Jul. 21, 2016

Despite Fiduciary Duty Questions, Cayman LLCs Can Offer Savings and Other Advantages to Hedge Fund Managers

On July 13, 2016, the highly anticipated Cayman Islands Limited Liability Companies Law, 2016, came into effect, making the limited liability company (LLC) fully available in that jurisdiction. Widely attributed to the demands of U.S. investors seeking an offshore equivalent to the Delaware LLC, the Cayman LLC has been met with positive reactions from onshore and offshore lawyers, though some have raised concerns about the vehicle’s governance. See “New Cayman Islands LLC Structure Offers Flexibility to Hedge Fund Managers” (Mar. 10, 2016). In an effort to help our readers understand structural, regulatory and registration issues of the Cayman LLC, the Hedge Fund Law Report has interviewed partners of law firms at the forefront of interactions with both the onshore financial sector and the Cayman Islands authorities regarding the law’s development. We present our findings in this article. For analysis of other recent developments in Cayman law, see “Cayman Islands Decision Highlights Three Questions That May Affect the Enforceability of Fund Side Letters” (May 28, 2015); and “Cayman Islands Monetary Authority Introduces Proposals to Apply Revised Governance Standards to CIMA-Regulated Hedge Funds and Require Registration and Licensing of Fund Directors” (Jan. 24, 2013).

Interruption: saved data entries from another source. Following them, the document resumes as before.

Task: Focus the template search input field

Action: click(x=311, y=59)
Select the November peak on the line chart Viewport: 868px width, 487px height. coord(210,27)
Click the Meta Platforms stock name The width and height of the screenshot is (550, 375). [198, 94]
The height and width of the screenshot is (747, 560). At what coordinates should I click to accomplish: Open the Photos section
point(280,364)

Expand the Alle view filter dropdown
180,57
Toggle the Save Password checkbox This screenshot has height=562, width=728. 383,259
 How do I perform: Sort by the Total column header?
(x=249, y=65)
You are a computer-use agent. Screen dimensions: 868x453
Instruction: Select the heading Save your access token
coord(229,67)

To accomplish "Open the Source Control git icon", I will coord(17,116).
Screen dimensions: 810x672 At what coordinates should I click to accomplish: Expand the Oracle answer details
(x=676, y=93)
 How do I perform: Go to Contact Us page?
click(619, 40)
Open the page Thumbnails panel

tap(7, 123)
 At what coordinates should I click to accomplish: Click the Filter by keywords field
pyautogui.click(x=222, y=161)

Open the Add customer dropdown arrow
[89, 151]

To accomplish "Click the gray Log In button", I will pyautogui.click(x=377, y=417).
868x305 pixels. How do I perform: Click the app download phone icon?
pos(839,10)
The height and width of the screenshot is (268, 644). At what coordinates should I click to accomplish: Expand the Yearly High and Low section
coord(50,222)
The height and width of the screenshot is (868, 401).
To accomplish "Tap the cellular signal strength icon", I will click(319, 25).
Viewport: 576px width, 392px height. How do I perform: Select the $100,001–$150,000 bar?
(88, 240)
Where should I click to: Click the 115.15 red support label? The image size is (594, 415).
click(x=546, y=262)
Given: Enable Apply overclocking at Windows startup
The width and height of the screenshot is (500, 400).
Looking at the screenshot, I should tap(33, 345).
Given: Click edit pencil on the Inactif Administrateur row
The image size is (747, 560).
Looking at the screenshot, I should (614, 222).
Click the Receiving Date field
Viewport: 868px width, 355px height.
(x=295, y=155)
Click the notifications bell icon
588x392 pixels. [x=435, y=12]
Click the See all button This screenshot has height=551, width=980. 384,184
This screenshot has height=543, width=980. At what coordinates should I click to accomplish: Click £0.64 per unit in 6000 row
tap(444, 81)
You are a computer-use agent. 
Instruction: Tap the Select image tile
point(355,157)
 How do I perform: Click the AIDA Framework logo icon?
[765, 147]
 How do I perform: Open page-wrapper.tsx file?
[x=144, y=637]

Lessons for Hedge Fund Managers From the Government’s Failed Prosecution of Alleged Insider Trading Under Wire and Securities Fraud Laws

The Supreme Court stated clearly in Chiarella v. United States that the mere fact that a person receives material nonpublic information and executes a trade based on that information does not constitute a crime. But judicial intervention has not stopped the government from trying to come up with novel theories by which to prosecute so-called “remote tippees” – recipients of information several steps removed from the corporate insiders at the beginning of the chain – for insider trading. This is exactly what happened in the recent prosecution of Steven E. Slawson, co-founder of the hedge fund Titan Capital Management. In a guest article, Todd R. Harrison, lead trial counsel for Slawson and a partner at McDermott Will & Emery, discusses the government’s unsuccessful prosecution of Slawson and the wire and securities fraud statutes upon which it was based, analyzing the ramifications of the case for hedge fund managers. For additional insight from McDermott partners, see “SEC’s Hedge Fund Focus to Include Review of Funds That Outperform the Market” (Apr. 29, 2011). For recent coverage of insider trading issues, see “SEC Continues to Focus on Insider Trading and Fund Valuation” (Jun. 30, 2016); “Hedge Fund Managers Must Ensure That Insider Trading Compliance Policies and Procedures Cover Third-Party Consultants” (Jun. 9, 2016); and “SEC to Return Insider Trading Settlement Payment to Level Global” (Feb. 4, 2016).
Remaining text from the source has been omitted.